WORK ORDER — In the text on Florida's proposed ban on physician dispensing, rewrite the passage starting with "Florida lawmakers want" and going on through "intended to replace?", changing "physicians" to "doctors".

SELECTED TEXT —
-=-=-=-=-

Florida lawmakers want to ban the dispensing and direct sale of controlled substances by physicians.
Florida lawmakers have called for a ban on the dispensing and direct sale of controlled substances by physicians. Will this prove more effective than the prescription drug monitoring program it is intended to replace?
In an update to an article we recently ran on HCPLive (“Police and Pain Practitioners Oppose Cancellation of Florida PDMP Database”), there is further news out of Florida regarding efforts by lawmakers there to kill the state’s proposed prescription drug monitoring program (PDMP). Florida Governor Rick Scott and his allies in the Florida House of Representatives recently came out in favor of cutting funding for Florida’s PDMP (which has not yet started operations, despite being approved two years ago), calling the program an ineffective, intrusive waste of taxpayer money. They proposed replacing the database with what they called a “front-end” solution that focused on stricter fines, regulations, and enforcement.
Supporters of the Florida PDMP, including many physicians and state medical leaders, decried the move to eliminate the program, pointing out that more than 30 other states have used their versions of the PDMP to curb abuse of pain medications. For example, according to an article in The Palm Beach Post, Tennessee, which authorized the creation of its PDMP in 2005, reported that from 2006 to 2009, “the level of controlled substances given to patients dropped significantly. The database has allowed law enforcement and pharmacists to collaborate on reducing prescription-drug abuse.” Many Florida law enforcement officials have also come out in favor of the PDMP, with Broward County Sherriff Al Lamberti calling it a critical weapon in the fight against the state’s flourishing pill mills and illegal prescription pain medication trade.
Last week, the opponents of the PDMP unveiled their front-end solution, described by speaker pro tempore of the Florida House of Representatives John Legg (R-Port Richey) in an editorial as “an across-the-board ban on the dispensing and direct sale of dangerous controlled substances by physicians.” Pointing to a small minority of “doctor-dealers” who “often have no ongoing clinical relationship with patients and provide no general medical care,” instead “profiting by prescribing and dispensing addictive drugs,” Legg said that Florida’s prescription drug abuse epidemic “stems from a dispensing problem. And instead of merely tracking the dispensing and sale of these controlled substances, we need a front-end solution that cuts the supply off at its source.”

-=-=-=-=-

RECORDED DATA —
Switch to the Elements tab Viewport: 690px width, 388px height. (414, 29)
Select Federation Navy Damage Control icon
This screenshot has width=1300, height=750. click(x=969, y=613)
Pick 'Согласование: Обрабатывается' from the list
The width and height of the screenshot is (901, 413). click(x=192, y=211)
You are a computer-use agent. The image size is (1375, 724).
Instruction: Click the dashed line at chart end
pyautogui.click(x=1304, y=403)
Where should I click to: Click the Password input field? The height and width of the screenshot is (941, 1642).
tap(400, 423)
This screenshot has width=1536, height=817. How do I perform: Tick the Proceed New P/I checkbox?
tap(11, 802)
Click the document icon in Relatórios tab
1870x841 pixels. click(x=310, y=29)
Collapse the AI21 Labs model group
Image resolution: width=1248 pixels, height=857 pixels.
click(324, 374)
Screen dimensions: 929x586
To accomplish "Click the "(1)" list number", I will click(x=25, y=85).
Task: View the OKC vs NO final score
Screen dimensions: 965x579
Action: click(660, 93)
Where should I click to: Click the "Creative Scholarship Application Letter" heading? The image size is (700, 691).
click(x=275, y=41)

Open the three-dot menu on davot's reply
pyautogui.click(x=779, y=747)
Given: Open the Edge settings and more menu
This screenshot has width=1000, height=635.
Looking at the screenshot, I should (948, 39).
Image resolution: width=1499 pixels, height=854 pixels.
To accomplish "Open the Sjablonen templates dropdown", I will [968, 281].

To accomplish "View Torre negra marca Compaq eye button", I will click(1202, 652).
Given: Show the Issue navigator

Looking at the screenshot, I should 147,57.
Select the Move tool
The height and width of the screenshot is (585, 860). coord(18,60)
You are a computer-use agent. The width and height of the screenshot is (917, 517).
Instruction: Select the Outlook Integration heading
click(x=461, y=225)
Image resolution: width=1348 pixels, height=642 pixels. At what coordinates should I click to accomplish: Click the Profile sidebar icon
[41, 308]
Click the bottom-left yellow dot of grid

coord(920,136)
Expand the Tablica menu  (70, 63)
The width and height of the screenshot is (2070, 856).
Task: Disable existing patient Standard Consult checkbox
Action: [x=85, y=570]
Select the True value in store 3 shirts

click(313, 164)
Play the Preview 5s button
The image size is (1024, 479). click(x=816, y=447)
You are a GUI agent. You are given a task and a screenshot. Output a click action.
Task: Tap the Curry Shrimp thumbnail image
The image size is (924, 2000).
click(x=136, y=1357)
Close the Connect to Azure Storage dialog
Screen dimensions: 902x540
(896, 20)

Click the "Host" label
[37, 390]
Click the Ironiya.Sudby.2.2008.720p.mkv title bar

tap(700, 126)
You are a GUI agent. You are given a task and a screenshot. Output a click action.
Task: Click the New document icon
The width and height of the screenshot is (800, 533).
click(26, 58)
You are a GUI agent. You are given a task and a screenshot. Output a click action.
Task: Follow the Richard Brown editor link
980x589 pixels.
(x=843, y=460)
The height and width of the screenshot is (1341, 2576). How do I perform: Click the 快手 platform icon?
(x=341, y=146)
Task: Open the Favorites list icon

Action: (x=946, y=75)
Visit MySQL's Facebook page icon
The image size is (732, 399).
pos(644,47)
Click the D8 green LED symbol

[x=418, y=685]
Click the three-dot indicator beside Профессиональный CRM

-=-=-=-=-

YOUR SOLUTION —
Florida lawmakers want to ban the dispensing and direct sale of controlled substances by doctors.
Florida lawmakers have called for a ban on the dispensing and direct sale of controlled substances by doctors. Will this prove more effective than the prescription drug monitoring program it is intended to replace?